吉野家ホールディングスなど日本企業が相次いでモンゴル市場に参入している。モンゴルは石炭の中国輸出拡大を原動力とした高い経済成長で国民の消費水準が向上している。地元企業と組んでフランチャイズチェーン(FC)展開などで事業拡大をめざす。
「いつの間にか牛丼が好きになって時々食べるようになった」。モンゴルの首都ウランバートルの中心部に位置する牛丼店「吉野家」。公園沿いのテラス席で同僚とランチを楽しむ女性は笑顔で話す。
牛丼の値段は味噌汁とキュウリの前菜が付いたセットで1万7000ツグリク(約800円)。ウランバートル中心部のオフィス街のランチ相場としては「値ごろ感がある」(利用者)。官公庁や大手企業で働く男女客らでにぎわう。
吉野家は2022年1月にFC展開でモンゴル1号店を開業。現地の消費者の好みを意識したマトン丼や1人用鍋のちゃんこセットを用意した。日本で定番の牛丼や照り焼きチキン丼、唐揚げ丼などの人気も高まっており、現在は3店舗を展開する。
長野県に本店を構えるラーメン店のたけさんもウランバートルにFCで2店舗を構える。大きく「みそ」と書かれたのれんをくぐると、店員が一斉に「いらっしゃいませ」とあいさつし、長野市の老舗「八幡屋礒五郎」の七味唐辛子を席に置くなど長野の味わいをアピールする。
「スパイシー味噌豚骨」などが好評で、男性店員は「長野と同じ味にこだわっている」と胸を張る。ビジネスホテル大手の東横インも19年にウランバートルに進出して、日本流のサービスで人気を集める。
石炭の対中輸出拡大で経済は好調だ。23年の実質国内総生産(GDP)成長率は7%に達し、ウランバートル市内はビル建設が相次ぐ。モンゴルの1人当たり名目GDPは5千ドル(約80万円)程度にとどまるが、外食などを気軽に楽しむ中間層は厚くなっている。
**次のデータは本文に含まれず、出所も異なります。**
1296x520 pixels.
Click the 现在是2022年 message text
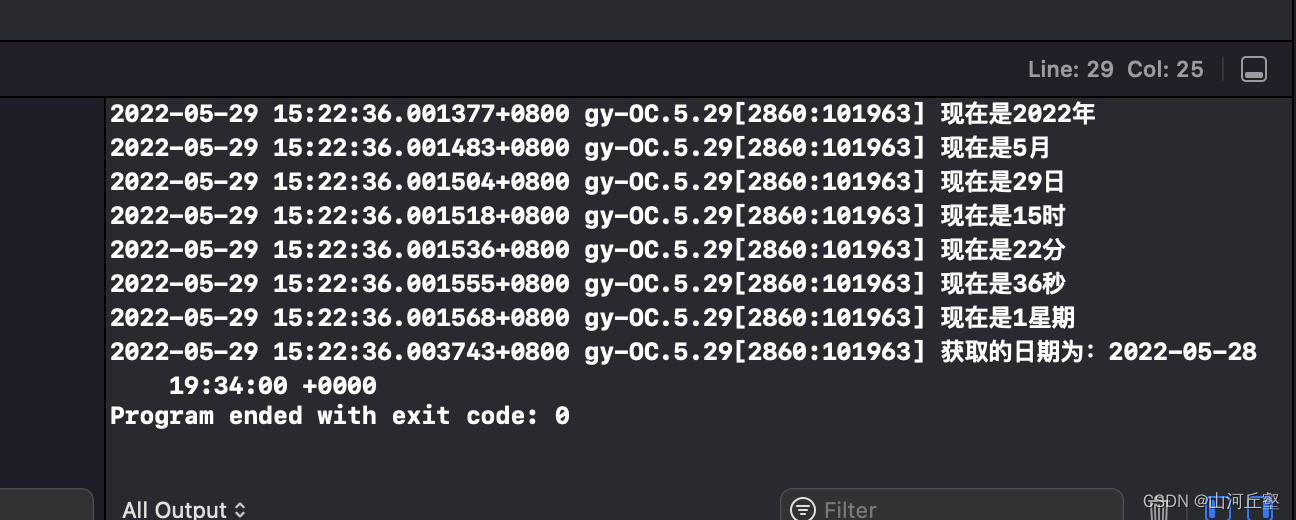pos(1018,114)
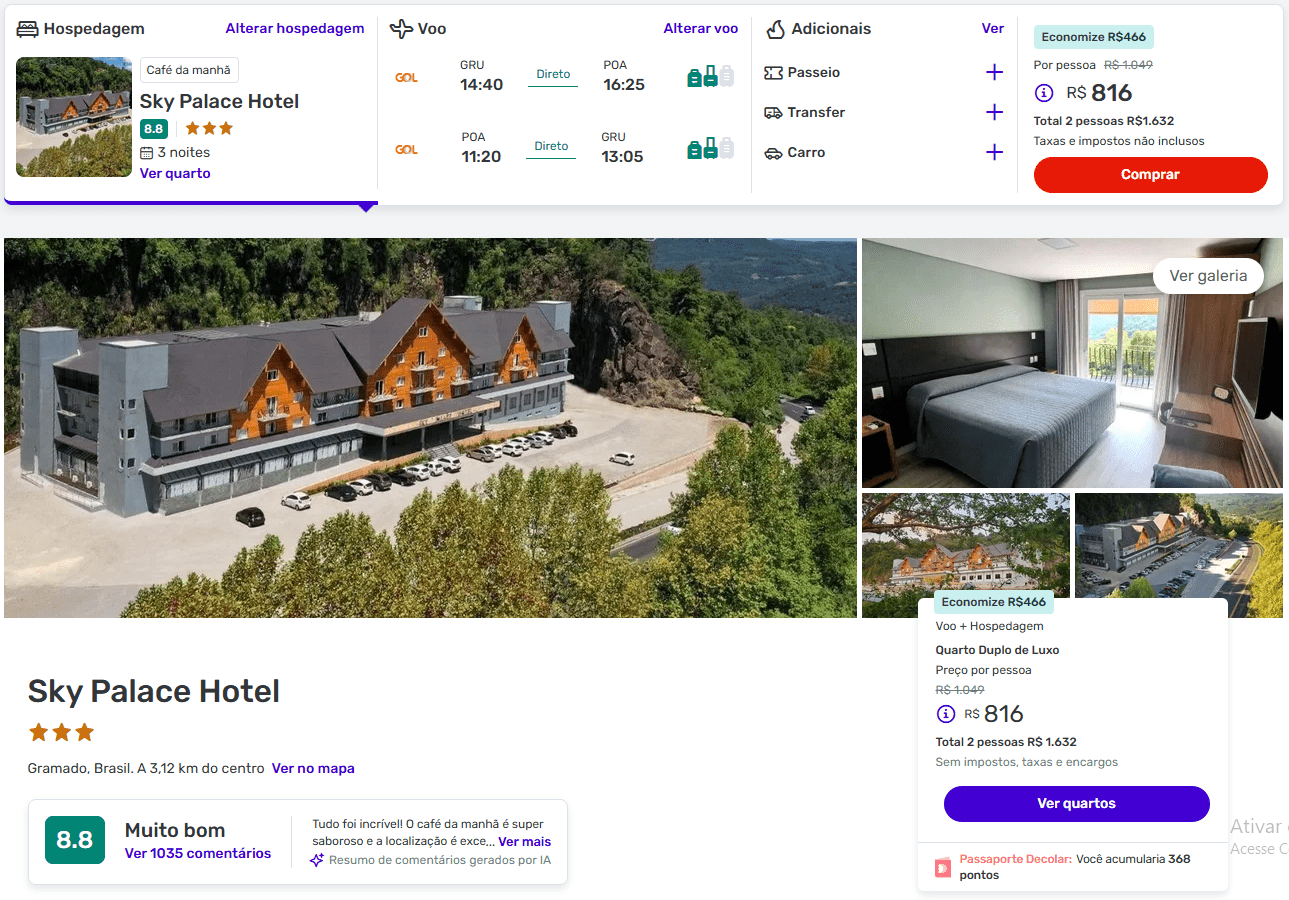
Task: Open Ver no mapa link
Action: 313,768
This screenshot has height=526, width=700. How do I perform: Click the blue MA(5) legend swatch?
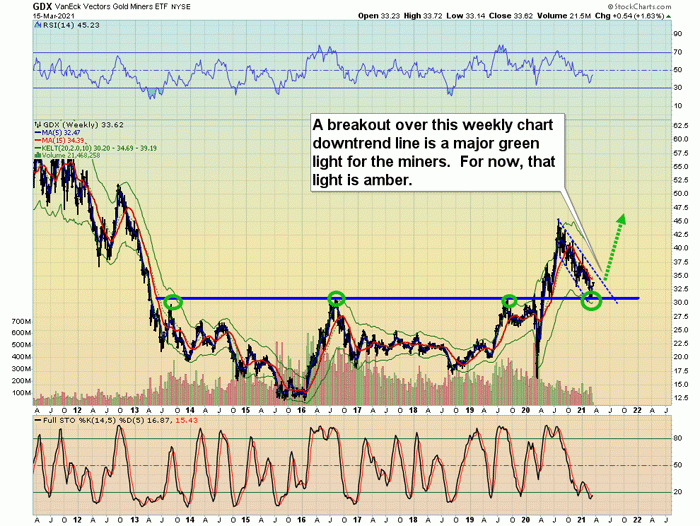tap(38, 133)
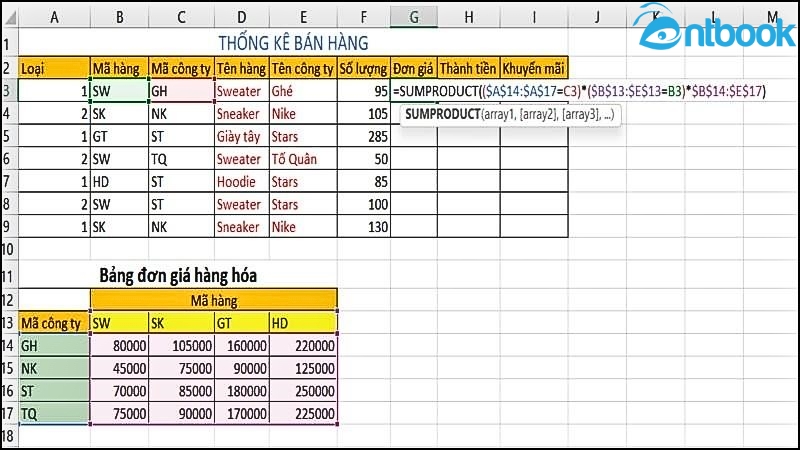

モンゴルではKDDIが1990年代に携帯電話サービスで進出し、大手のハーン銀行も日系の傘下だ。消費分野を中心に日本企業の進出が相次ぐが、23年3月時点の主要国・地域別の直接投資企業数をみると、中国が5000社近くで全体の54%を占め、日本は韓国(16%)に次ぐ5%にとどまる。
現地コンサルティング会社キュリオスの藤井一範代表は日本企業のモンゴル進出について「信頼できる現地パートナーを見つけることと、中国・韓国勢との価格競争に巻き込まれない強みを持つことが成功のカギとなる」と分析する。(ウランバートルで、多部田俊輔)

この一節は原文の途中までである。